I told them to stop banning “catostrophic” policies from the list of acceptable coverage, and to leave the $5 and $10 copay features to those with Hx of MI , DM, etc, and the rest of the “GOMERS” .
And DOC, if I was required to buy a $5 copay type of policy, you can bet your last Coulter(TM) counter that I would FIND a reason to visit an MD weekly, so as to get my money’s worth.
Cheers.
Those who find fault with the MA reform law, the Connector, the available policies, the costs/subsidies, etc. have some valid points. However, while imperfect, the improvements the MA reform law has made are significant. Certainly thing could theoretically be better. But those who criticize the initiatiatives would better serve the dialog by making real suggestions for improvements (including how to pay for more funding if that is their suggestion), rather than just sniping. Anyone can be a critique, but it takes knowledge and thought to make useful suggestions.

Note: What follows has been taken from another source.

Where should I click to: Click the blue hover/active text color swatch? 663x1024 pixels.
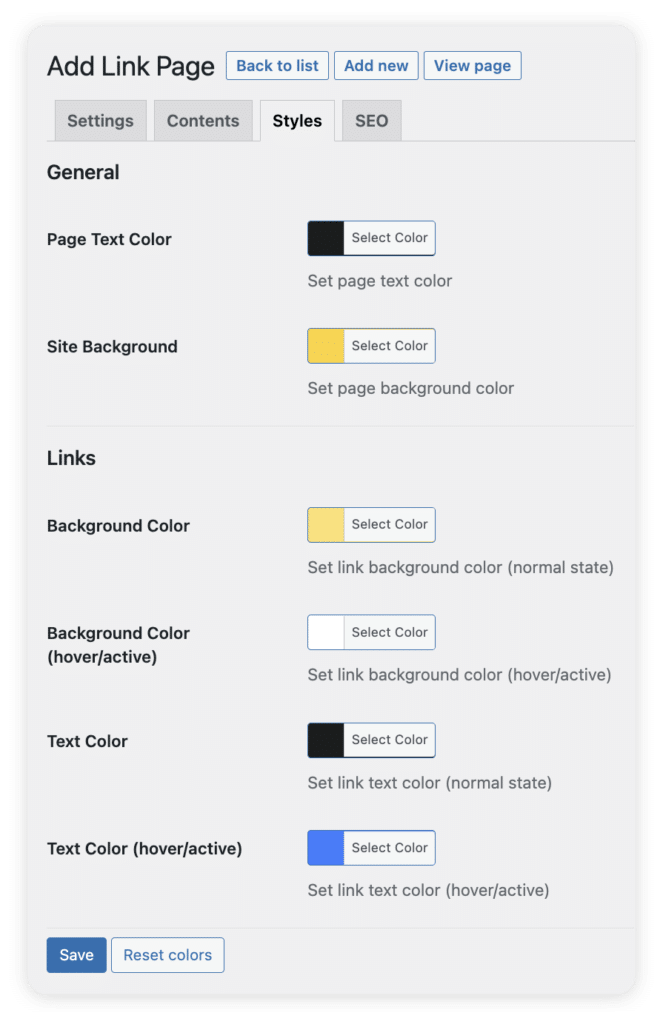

.” Under the Connector’s proposed affordability guidelines, an individual earning $30,631-$35,000 is only mandated to buy coverage if it’s available for less than $1800 a year, or $150 per month. So either way, the example isn’t real (The affordability schedule and other regulations are available ….”
As a healthy individual, I DON’T WANT a low deductable plan. I earn over 50k, and have made three (3) visits to health care professionals for purposes other than exams in the last thirty-five (35) years.
HCFA’s advocating low deductables and low copays is proof positive that the “individuals w/o health insurance often go bankrupt, etc” argument is a farce. Would a $2000 medical bill make anyone file for bankruptcy? Court and attorney fees would exceed that. The real reason for implementing mandatory coverage is to get healthy people to shoulder the burden of those with chronic health problems, and you know it.
I recently called a rep at the “Connector” and argued my point. He did not dispute it, saying instead that “no system is perfect”.
Me think thee doth protest to muc.
(1) The affordability regulations are only PROPOSED – they are not in effect. Since they are not in effect yet, that 50 year who is only making 300% FPL plus 1 cent ($30,631.01 to be etremely precise) is still obligated to buy something.
(2) In 2006 when this was being put together, 300% FPL for one person was $29,400.
Yawn, you are quibbling over whether or not the nuer was round off.
I have been tracking the MA plan ever step of the way – and report the policy developements, implentation results, and all the other data to the head of the governor’s committee on the uninsured of my state which is working on a proposal for Medicaid.
In fact, today we were discussing the proposed regs, the exemptions from the mandate, the income profile of the uninsured, those enormous deductiles and the premiums. There isn’t much about the MA plan that hasn’t brought the reaction of “that won’t work”, “people who are uninsured can not afford those premiums”, “the coverage is lousy” (the YAP plans) and “they must be out of their minds with those deductibles – that is catastrophic coverage only and the incomes of the uninsured can’t pay that so they are still effectively uninsured and out the premiums.” Can’t recall anything favorable being expressed about the details of the MA plan – and that from the officials who are working on etending coverage in this state.